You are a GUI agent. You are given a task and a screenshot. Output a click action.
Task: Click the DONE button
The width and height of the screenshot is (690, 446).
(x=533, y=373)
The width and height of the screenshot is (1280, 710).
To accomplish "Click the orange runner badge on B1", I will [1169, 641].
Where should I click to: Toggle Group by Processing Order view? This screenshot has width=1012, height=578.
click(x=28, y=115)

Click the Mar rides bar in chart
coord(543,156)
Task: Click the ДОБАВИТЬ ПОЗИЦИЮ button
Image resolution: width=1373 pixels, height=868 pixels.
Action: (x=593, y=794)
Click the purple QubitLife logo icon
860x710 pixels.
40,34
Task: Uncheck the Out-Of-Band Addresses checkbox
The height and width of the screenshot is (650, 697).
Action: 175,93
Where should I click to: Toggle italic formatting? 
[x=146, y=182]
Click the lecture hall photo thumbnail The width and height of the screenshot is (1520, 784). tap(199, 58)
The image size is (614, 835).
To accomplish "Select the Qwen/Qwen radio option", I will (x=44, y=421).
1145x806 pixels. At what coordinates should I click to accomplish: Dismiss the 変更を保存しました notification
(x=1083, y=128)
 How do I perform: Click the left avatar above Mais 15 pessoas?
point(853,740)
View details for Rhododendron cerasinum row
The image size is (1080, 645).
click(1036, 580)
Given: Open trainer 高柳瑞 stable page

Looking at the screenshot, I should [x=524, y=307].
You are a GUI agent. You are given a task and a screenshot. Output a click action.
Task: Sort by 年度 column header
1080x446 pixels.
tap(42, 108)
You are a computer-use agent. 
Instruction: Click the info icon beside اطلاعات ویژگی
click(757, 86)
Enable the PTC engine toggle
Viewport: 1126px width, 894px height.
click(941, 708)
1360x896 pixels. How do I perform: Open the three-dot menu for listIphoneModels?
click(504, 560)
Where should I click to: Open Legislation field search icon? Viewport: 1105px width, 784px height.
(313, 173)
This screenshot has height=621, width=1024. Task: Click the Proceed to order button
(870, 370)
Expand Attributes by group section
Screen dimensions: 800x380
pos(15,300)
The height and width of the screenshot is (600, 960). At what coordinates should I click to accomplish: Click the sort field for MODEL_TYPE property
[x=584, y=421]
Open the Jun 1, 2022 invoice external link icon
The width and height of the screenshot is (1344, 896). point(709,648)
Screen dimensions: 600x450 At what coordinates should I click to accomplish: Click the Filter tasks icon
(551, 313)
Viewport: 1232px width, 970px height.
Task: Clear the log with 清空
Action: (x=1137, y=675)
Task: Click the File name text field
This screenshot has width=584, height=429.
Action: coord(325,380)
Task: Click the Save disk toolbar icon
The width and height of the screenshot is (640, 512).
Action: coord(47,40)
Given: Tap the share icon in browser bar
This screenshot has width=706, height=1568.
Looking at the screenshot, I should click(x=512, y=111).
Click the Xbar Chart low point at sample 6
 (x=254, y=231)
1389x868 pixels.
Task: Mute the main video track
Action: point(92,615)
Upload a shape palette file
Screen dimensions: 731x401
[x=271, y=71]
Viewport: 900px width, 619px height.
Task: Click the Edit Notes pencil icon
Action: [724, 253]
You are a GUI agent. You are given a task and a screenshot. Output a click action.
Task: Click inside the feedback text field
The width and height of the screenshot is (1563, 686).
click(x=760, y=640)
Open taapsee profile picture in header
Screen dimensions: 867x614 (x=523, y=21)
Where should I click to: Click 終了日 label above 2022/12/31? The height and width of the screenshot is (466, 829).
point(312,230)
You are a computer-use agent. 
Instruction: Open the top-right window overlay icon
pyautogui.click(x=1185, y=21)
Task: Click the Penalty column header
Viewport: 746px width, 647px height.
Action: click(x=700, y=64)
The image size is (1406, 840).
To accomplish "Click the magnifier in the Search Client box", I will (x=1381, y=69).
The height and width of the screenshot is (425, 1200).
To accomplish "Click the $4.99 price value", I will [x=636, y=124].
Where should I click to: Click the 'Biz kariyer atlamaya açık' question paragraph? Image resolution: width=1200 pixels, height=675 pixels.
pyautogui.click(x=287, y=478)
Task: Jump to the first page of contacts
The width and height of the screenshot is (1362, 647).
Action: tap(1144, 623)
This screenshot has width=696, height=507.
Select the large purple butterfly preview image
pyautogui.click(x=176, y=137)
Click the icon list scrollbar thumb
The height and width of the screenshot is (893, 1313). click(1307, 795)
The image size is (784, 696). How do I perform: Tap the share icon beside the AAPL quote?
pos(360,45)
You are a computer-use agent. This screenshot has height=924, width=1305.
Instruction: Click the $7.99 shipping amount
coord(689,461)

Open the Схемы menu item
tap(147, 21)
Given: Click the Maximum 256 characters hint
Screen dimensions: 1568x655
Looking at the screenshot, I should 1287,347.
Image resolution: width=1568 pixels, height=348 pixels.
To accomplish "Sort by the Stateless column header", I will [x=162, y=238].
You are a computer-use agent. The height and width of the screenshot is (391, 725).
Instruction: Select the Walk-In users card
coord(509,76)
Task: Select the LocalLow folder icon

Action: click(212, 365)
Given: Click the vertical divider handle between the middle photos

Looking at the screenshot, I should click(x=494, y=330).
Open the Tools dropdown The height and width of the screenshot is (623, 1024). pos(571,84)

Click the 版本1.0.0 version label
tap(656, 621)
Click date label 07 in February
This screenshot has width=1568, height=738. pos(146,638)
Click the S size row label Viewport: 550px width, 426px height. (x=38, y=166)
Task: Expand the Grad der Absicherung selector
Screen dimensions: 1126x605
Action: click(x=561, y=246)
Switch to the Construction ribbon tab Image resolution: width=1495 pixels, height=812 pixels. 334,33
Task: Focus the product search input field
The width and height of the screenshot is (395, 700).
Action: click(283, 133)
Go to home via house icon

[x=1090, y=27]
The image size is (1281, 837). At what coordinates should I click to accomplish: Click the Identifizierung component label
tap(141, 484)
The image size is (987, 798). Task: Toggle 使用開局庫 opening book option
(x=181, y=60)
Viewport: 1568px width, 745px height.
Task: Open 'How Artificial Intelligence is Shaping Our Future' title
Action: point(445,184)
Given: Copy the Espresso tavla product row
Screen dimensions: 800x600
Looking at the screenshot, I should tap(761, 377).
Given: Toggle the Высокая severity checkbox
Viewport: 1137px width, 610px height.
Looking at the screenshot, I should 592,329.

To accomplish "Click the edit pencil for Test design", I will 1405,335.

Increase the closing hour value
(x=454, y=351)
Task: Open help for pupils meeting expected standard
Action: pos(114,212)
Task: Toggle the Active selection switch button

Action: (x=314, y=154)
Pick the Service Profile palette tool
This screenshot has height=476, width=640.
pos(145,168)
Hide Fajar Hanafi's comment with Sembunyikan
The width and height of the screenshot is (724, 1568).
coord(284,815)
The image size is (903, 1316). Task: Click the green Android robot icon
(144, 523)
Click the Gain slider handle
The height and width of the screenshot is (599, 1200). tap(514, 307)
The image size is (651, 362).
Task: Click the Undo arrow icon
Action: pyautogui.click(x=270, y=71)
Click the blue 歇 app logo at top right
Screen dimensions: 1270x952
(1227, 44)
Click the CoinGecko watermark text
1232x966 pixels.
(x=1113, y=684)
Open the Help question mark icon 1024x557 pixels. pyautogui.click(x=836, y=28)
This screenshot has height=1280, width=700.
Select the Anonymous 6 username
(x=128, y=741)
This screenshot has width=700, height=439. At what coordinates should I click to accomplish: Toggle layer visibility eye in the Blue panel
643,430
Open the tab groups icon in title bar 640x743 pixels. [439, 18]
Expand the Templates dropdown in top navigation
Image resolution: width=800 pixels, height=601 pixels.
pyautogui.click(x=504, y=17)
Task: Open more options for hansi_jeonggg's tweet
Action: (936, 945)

▶ Exercise prompt
All the entries should be output exactly as given.

▶ Written solution
You are a GUI agent. You are given a task and a screenshot. Output a click action.
Task: Click the DONE button
The width and height of the screenshot is (690, 446).
(x=533, y=373)
The width and height of the screenshot is (1280, 710).
To accomplish "Click the orange runner badge on B1", I will [1169, 641].
Where should I click to: Toggle Group by Processing Order view? This screenshot has width=1012, height=578.
click(x=28, y=115)

Click the Mar rides bar in chart
coord(543,156)
Task: Click the ДОБАВИТЬ ПОЗИЦИЮ button
Image resolution: width=1373 pixels, height=868 pixels.
Action: (x=593, y=794)
Click the purple QubitLife logo icon
860x710 pixels.
40,34
Task: Uncheck the Out-Of-Band Addresses checkbox
The height and width of the screenshot is (650, 697).
Action: 175,93
Where should I click to: Toggle italic formatting? 
[x=146, y=182]
Click the lecture hall photo thumbnail The width and height of the screenshot is (1520, 784). tap(199, 58)
The image size is (614, 835).
To accomplish "Select the Qwen/Qwen radio option", I will (x=44, y=421).
1145x806 pixels. At what coordinates should I click to accomplish: Dismiss the 変更を保存しました notification
(x=1083, y=128)
 How do I perform: Click the left avatar above Mais 15 pessoas?
point(853,740)
View details for Rhododendron cerasinum row
The image size is (1080, 645).
click(1036, 580)
Given: Open trainer 高柳瑞 stable page

Looking at the screenshot, I should [x=524, y=307].
You are a GUI agent. You are given a task and a screenshot. Output a click action.
Task: Sort by 年度 column header
1080x446 pixels.
tap(42, 108)
You are a computer-use agent. 
Instruction: Click the info icon beside اطلاعات ویژگی
click(757, 86)
Enable the PTC engine toggle
Viewport: 1126px width, 894px height.
click(941, 708)
1360x896 pixels. How do I perform: Open the three-dot menu for listIphoneModels?
click(504, 560)
Where should I click to: Open Legislation field search icon? Viewport: 1105px width, 784px height.
(313, 173)
This screenshot has height=621, width=1024. Task: Click the Proceed to order button
(870, 370)
Expand Attributes by group section
Screen dimensions: 800x380
pos(15,300)
The height and width of the screenshot is (600, 960). At what coordinates should I click to accomplish: Click the sort field for MODEL_TYPE property
[x=584, y=421]
Open the Jun 1, 2022 invoice external link icon
The width and height of the screenshot is (1344, 896). point(709,648)
Screen dimensions: 600x450 At what coordinates should I click to accomplish: Click the Filter tasks icon
(551, 313)
Viewport: 1232px width, 970px height.
Task: Clear the log with 清空
Action: (x=1137, y=675)
Task: Click the File name text field
This screenshot has width=584, height=429.
Action: coord(325,380)
Task: Click the Save disk toolbar icon
The width and height of the screenshot is (640, 512).
Action: coord(47,40)
Given: Tap the share icon in browser bar
This screenshot has width=706, height=1568.
Looking at the screenshot, I should click(x=512, y=111).
Click the Xbar Chart low point at sample 6
 (x=254, y=231)
1389x868 pixels.
Task: Mute the main video track
Action: point(92,615)
Upload a shape palette file
Screen dimensions: 731x401
[x=271, y=71]
Viewport: 900px width, 619px height.
Task: Click the Edit Notes pencil icon
Action: [724, 253]
You are a GUI agent. You are given a task and a screenshot. Output a click action.
Task: Click inside the feedback text field
The width and height of the screenshot is (1563, 686).
click(x=760, y=640)
Open taapsee profile picture in header
Screen dimensions: 867x614 (x=523, y=21)
Where should I click to: Click 終了日 label above 2022/12/31? The height and width of the screenshot is (466, 829).
point(312,230)
You are a computer-use agent. 
Instruction: Open the top-right window overlay icon
pyautogui.click(x=1185, y=21)
Task: Click the Penalty column header
Viewport: 746px width, 647px height.
Action: click(x=700, y=64)
The image size is (1406, 840).
To accomplish "Click the magnifier in the Search Client box", I will (x=1381, y=69).
The height and width of the screenshot is (425, 1200).
To accomplish "Click the $4.99 price value", I will [x=636, y=124].
Where should I click to: Click the 'Biz kariyer atlamaya açık' question paragraph? Image resolution: width=1200 pixels, height=675 pixels.
pyautogui.click(x=287, y=478)
Task: Jump to the first page of contacts
The width and height of the screenshot is (1362, 647).
Action: tap(1144, 623)
This screenshot has width=696, height=507.
Select the large purple butterfly preview image
pyautogui.click(x=176, y=137)
Click the icon list scrollbar thumb
The height and width of the screenshot is (893, 1313). click(1307, 795)
The image size is (784, 696). How do I perform: Tap the share icon beside the AAPL quote?
pos(360,45)
You are a computer-use agent. This screenshot has height=924, width=1305.
Instruction: Click the $7.99 shipping amount
coord(689,461)

Open the Схемы menu item
tap(147, 21)
Given: Click the Maximum 256 characters hint
Screen dimensions: 1568x655
Looking at the screenshot, I should 1287,347.
Image resolution: width=1568 pixels, height=348 pixels.
To accomplish "Sort by the Stateless column header", I will [x=162, y=238].
You are a computer-use agent. The height and width of the screenshot is (391, 725).
Instruction: Select the Walk-In users card
coord(509,76)
Task: Select the LocalLow folder icon

Action: click(212, 365)
Given: Click the vertical divider handle between the middle photos

Looking at the screenshot, I should click(x=494, y=330).
Open the Tools dropdown The height and width of the screenshot is (623, 1024). pos(571,84)

Click the 版本1.0.0 version label
tap(656, 621)
Click date label 07 in February
This screenshot has width=1568, height=738. pos(146,638)
Click the S size row label Viewport: 550px width, 426px height. (x=38, y=166)
Task: Expand the Grad der Absicherung selector
Screen dimensions: 1126x605
Action: click(x=561, y=246)
Switch to the Construction ribbon tab Image resolution: width=1495 pixels, height=812 pixels. 334,33
Task: Focus the product search input field
The width and height of the screenshot is (395, 700).
Action: click(283, 133)
Go to home via house icon

[x=1090, y=27]
The image size is (1281, 837). At what coordinates should I click to accomplish: Click the Identifizierung component label
tap(141, 484)
The image size is (987, 798). Task: Toggle 使用開局庫 opening book option
(x=181, y=60)
Viewport: 1568px width, 745px height.
Task: Open 'How Artificial Intelligence is Shaping Our Future' title
Action: point(445,184)
Given: Copy the Espresso tavla product row
Screen dimensions: 800x600
Looking at the screenshot, I should tap(761, 377).
Given: Toggle the Высокая severity checkbox
Viewport: 1137px width, 610px height.
Looking at the screenshot, I should 592,329.

To accomplish "Click the edit pencil for Test design", I will 1405,335.

Increase the closing hour value
(x=454, y=351)
Task: Open help for pupils meeting expected standard
Action: pos(114,212)
Task: Toggle the Active selection switch button

Action: (x=314, y=154)
Pick the Service Profile palette tool
This screenshot has height=476, width=640.
pos(145,168)
Hide Fajar Hanafi's comment with Sembunyikan
The width and height of the screenshot is (724, 1568).
coord(284,815)
The image size is (903, 1316). Task: Click the green Android robot icon
(144, 523)
Click the Gain slider handle
The height and width of the screenshot is (599, 1200). tap(514, 307)
The image size is (651, 362).
Task: Click the Undo arrow icon
Action: pyautogui.click(x=270, y=71)
Click the blue 歇 app logo at top right
Screen dimensions: 1270x952
(1227, 44)
Click the CoinGecko watermark text
1232x966 pixels.
(x=1113, y=684)
Open the Help question mark icon 1024x557 pixels. pyautogui.click(x=836, y=28)
This screenshot has height=1280, width=700.
Select the Anonymous 6 username
(x=128, y=741)
This screenshot has width=700, height=439. At what coordinates should I click to accomplish: Toggle layer visibility eye in the Blue panel
643,430
Open the tab groups icon in title bar 640x743 pixels. [439, 18]
Expand the Templates dropdown in top navigation
Image resolution: width=800 pixels, height=601 pixels.
pyautogui.click(x=504, y=17)
Task: Open more options for hansi_jeonggg's tweet
Action: (936, 945)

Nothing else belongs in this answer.